La tragedia en Venezuela tras los dos terremotos de magnitudes 7.2 y 7.5 ocurridos el miércoles en Caracas se refleja en las historias de cientos de familias que aguardan noticias de sus seres queridos atrapados en edificios colapsados.
Orlando Ferreira permanece en las inmediaciones de un inmueble reducido a escombros en el oeste de la capital, esperando que los equipos de Protección Civil y bomberos encuentren con vida a sus tres sobrinas y cuñada. “No sabemos si estaban bajando o no estaban bajando… es el piso 3”, relató con voz quebrada, mientras recordaba que en el mismo edificio se celebraba un “baby shower” con al menos 15 personas, incluida una mujer embarazada.

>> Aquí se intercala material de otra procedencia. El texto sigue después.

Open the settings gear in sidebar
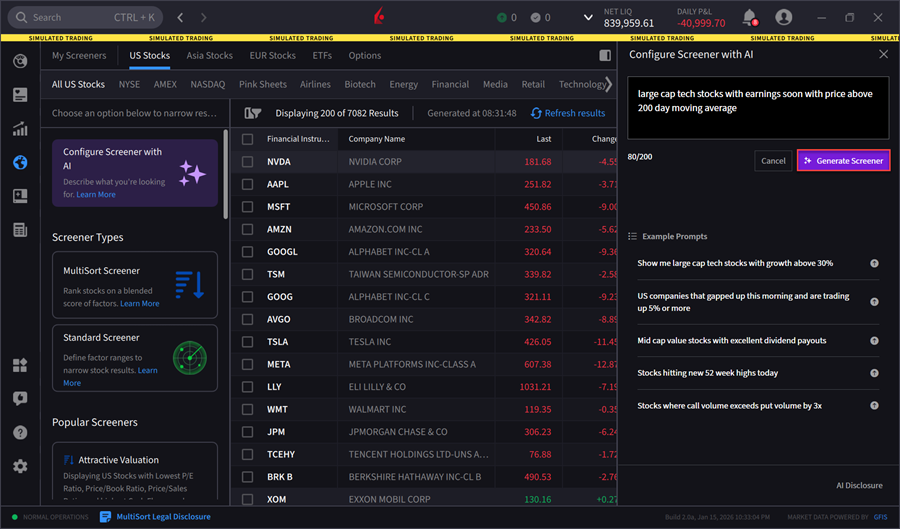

Ferreira pudo salvarse porque estaba en su trabajo, mientras su esposa, que no quiso declarar, se encuentra angustiada por la desaparición de su hermana y sobrinas. En el lugar, vecinos rescatan pertenencias de viviendas destruidas y relatan que no hay palabras para describir lo sucedido.
Los equipos de emergencia han logrado sacar a algunas personas con vida, aunque también se han encontrado cuerpos sin vida, entre ellos el de un niño. La incertidumbre se mantiene mientras continúan las labores de remoción de escombros y búsqueda de sobrevivientes.
El presidente de la Asamblea Nacional, Jorge Rodríguez, informó que hasta ahora se contabilizan 188 fallecidos, 1,520 heridos, 157 desaparecidos y 200 personas atrapadas. Además, 2,927 familias quedaron damnificadas y 346 construcciones resultaron afectadas, incluyendo hospitales y centros comerciales.
La población permanece en alerta, pues las réplicas menores han obligado a muchos a abandonar nuevamente sus hogares dañados y regresar a las calles.